**About this exercise**
Copy exactly the lines starting at the one that contains "Given: Open the 地域指数 tab" and running through the end of the material below. Exclude any pictures.

___ Records for the task ___

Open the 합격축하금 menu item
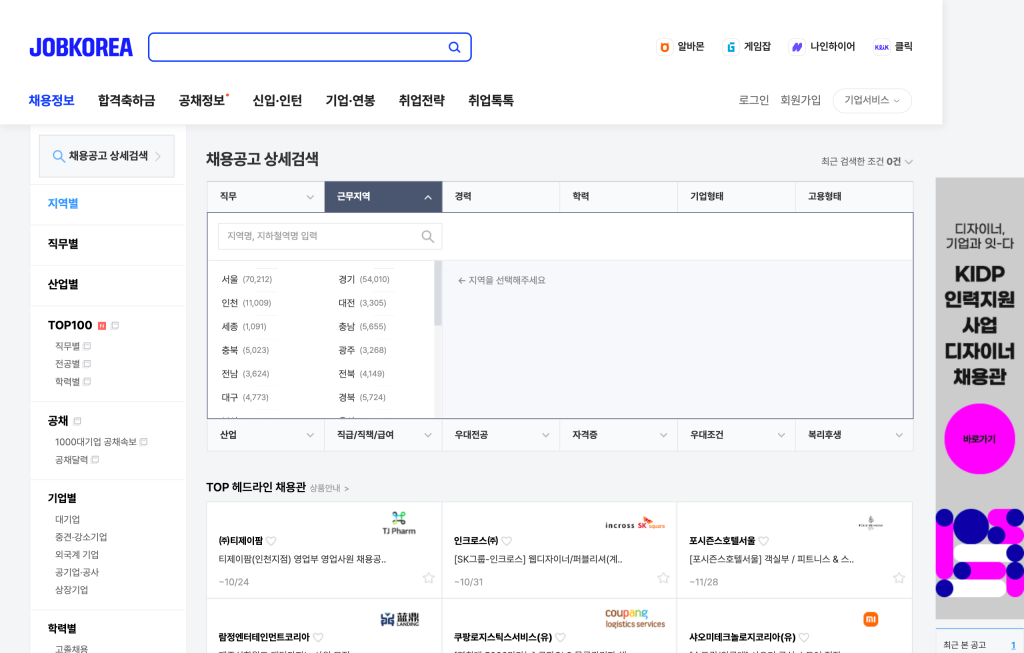This screenshot has width=1024, height=653. click(126, 100)
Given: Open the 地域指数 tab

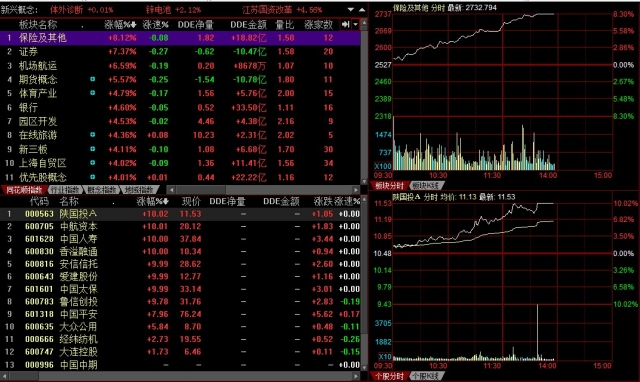Looking at the screenshot, I should tap(139, 190).
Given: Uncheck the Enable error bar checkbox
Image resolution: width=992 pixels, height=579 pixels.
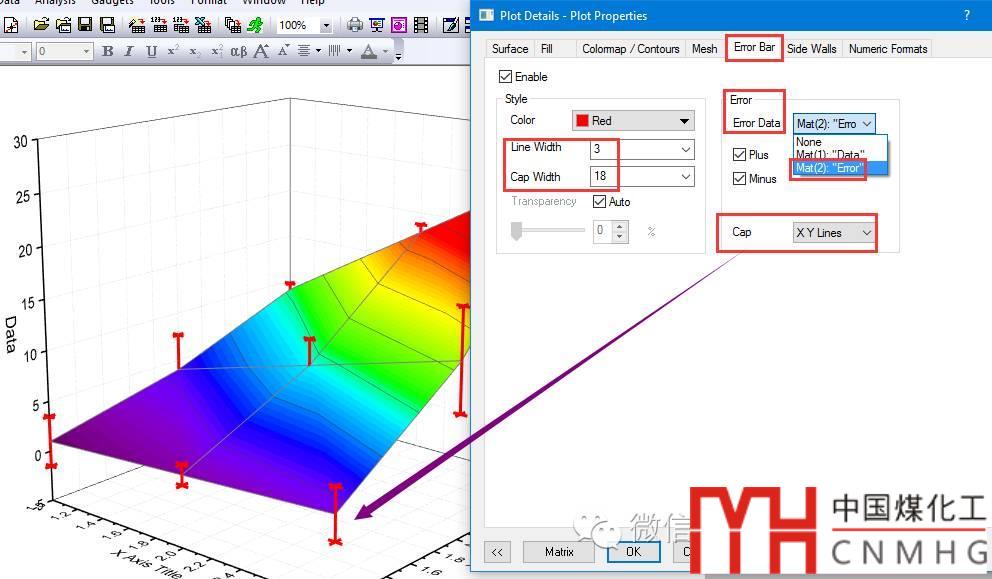Looking at the screenshot, I should coord(505,77).
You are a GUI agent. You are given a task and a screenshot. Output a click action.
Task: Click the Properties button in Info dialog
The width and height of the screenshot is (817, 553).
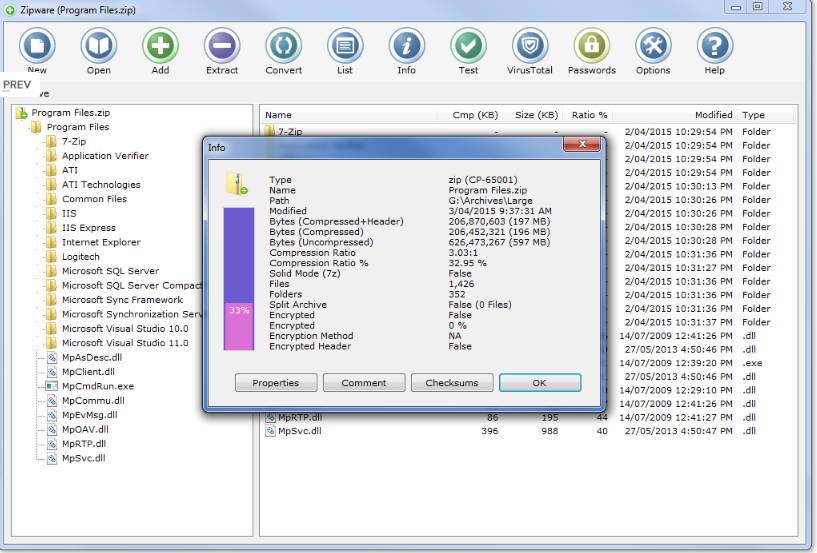(276, 383)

___

**Finished exercise**
Given: Open the 地域指数 tab

Looking at the screenshot, I should tap(139, 190).
Given: Uncheck the Enable error bar checkbox
Image resolution: width=992 pixels, height=579 pixels.
Looking at the screenshot, I should coord(505,77).
You are a GUI agent. You are given a task and a screenshot. Output a click action.
Task: Click the Properties button in Info dialog
The width and height of the screenshot is (817, 553).
(276, 383)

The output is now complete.